CENTRE FOR TEXT TECHNOLOGY (CTexT®)
Postgraduate study
Successful completion of the four-year BA Language Technology degree will enable the graduate student to continue with postgraduate studies. Students with a BA Languages degree and/or Computer Studies may also be considered for the master’s degree in BA Language Technology. Contact us for more information.
Projects in Human Language Technology, Computational Linguistics and Natural Language Engineering
All the projects below form part of larger projects at the Centre for Text Technology (CTexT®). Therefore you will be supervised by a lecturer from Computer Engineering, as well as a researcher/engineer from CTexT.
Other topics that are not mentioned here can be explored. Feel free to contact us should you have any suggestions or questions.
Seeing as these projects are part of other projects, there are great possibilities for further postgraduate studies. CTexT also provides several bursaries for M-Ing.- and PhD-students.
Several full-time or part-time assistantships as programmers/system developers are available at CTexT. Contact Martin Puttkammer (martin.puttkammer@nwu.ac.za) in this regard.
- Machine Translation
Machine translation deals with the automatic translation of texts from one language (e.g. English) to another language (e.g. Dutch). An example is the system on Google translate, where you can do translations between different language pairs.
Since the 1950s, machine translation has been one of the most interesting challenges in the field of computer engineering, and to date still remains one of the most problematic fields in human language processing. The complexity of language and the diversity of languages make it an exceptionally challenging task for a computer. For instance, how should a computer know how to translate "crooked arms dealer" to "skelm wapenhandelaar" and not to
"krom arms verkoopsmanne"
To attempt to resolve these types of problems, usually one of three approaches is followed:
1. Rule-based approaches;
2. Data-driven approaches (e.g. by making uses of machine learning); and
3. Hybrid approaches (combinations of the two approaches above).

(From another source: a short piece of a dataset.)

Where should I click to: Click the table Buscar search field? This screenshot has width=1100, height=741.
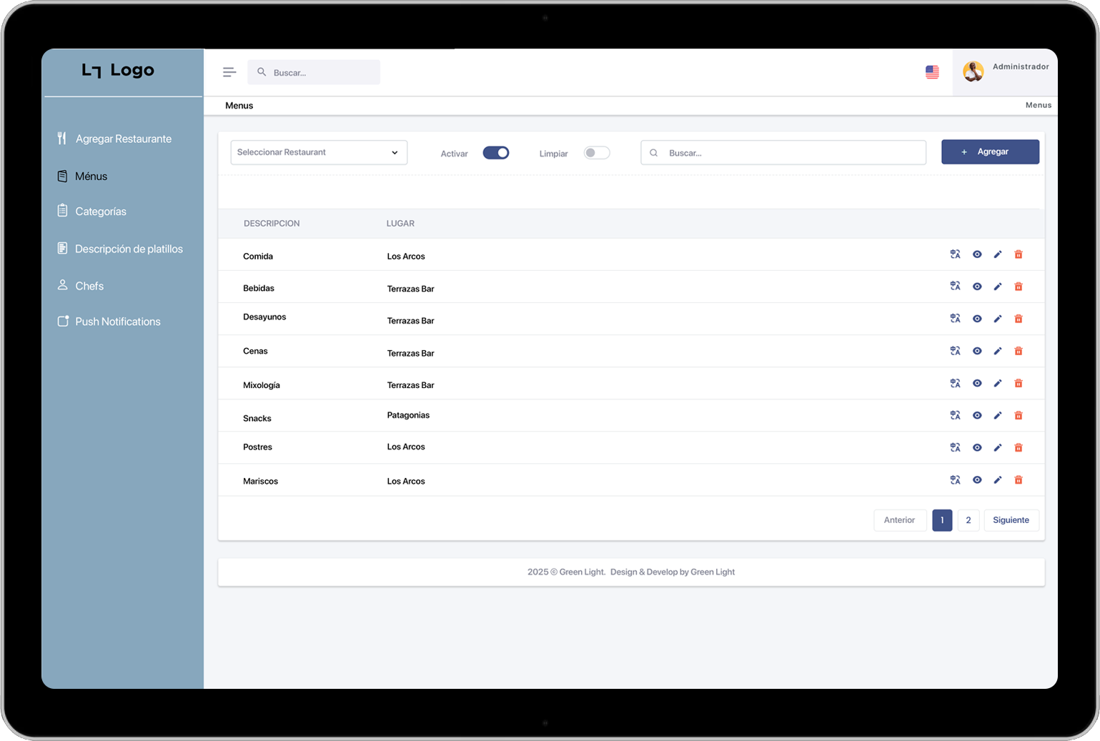783,153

Despite great international interest in machine translation, nearly no research on machine translation in the South African context has been done. The South African Government, however, recently decided to invest a great deal of money in the development of machine-translation systems for South African languages. This project requires an explorative study in the field of machine translation for South African languages, as well as the development of a prototype machine translation system for one South African language pair. Read more about the Autshumato project.

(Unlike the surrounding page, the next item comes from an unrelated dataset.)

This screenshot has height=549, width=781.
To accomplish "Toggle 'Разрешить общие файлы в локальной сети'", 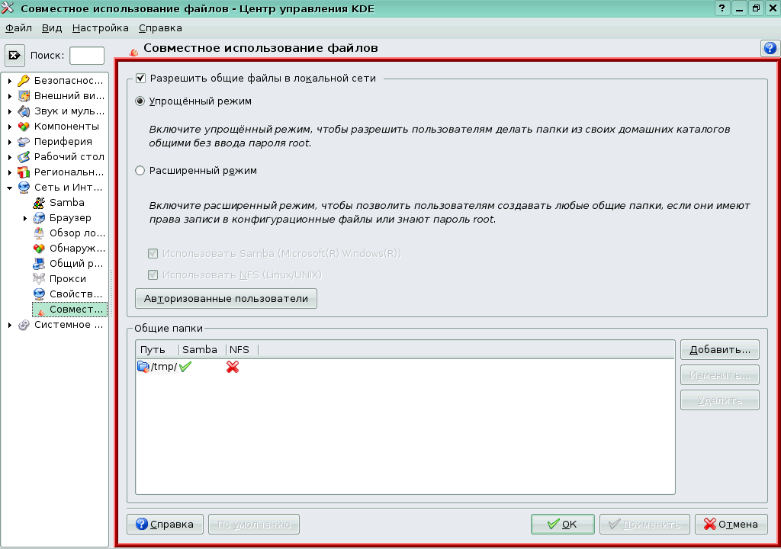I will coord(139,77).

- Copy protection on flash drive
There are several advantages associated with the use of flash drives for the distribution of software. The greatest advantage is that the software can be executed directly from the flash drive, without the need to first install it on the computer. It therefore increases the mobility of the user, in that the user can make use of software on several computers. The problem, however, is that it is very easy to copy software from a flash drive. The challenge in this project is to find a solution that will prevent the unauthorised copying of software from a flash drive.
- Plagiarism protector
Plagiarism is a problem that sometimes occurs among students. This project entails the development of a system that can highlight plagiarism in an assignment by using plagiarism detection metrics and Internet searches, and then comparing assignments with one another.
- Email classifier for Afrikaans
Currently there is a need for an email classifier for Afrikaans. The purpose of such a system is to categorise email for effective distribution within a large organisation, as well as to block spam.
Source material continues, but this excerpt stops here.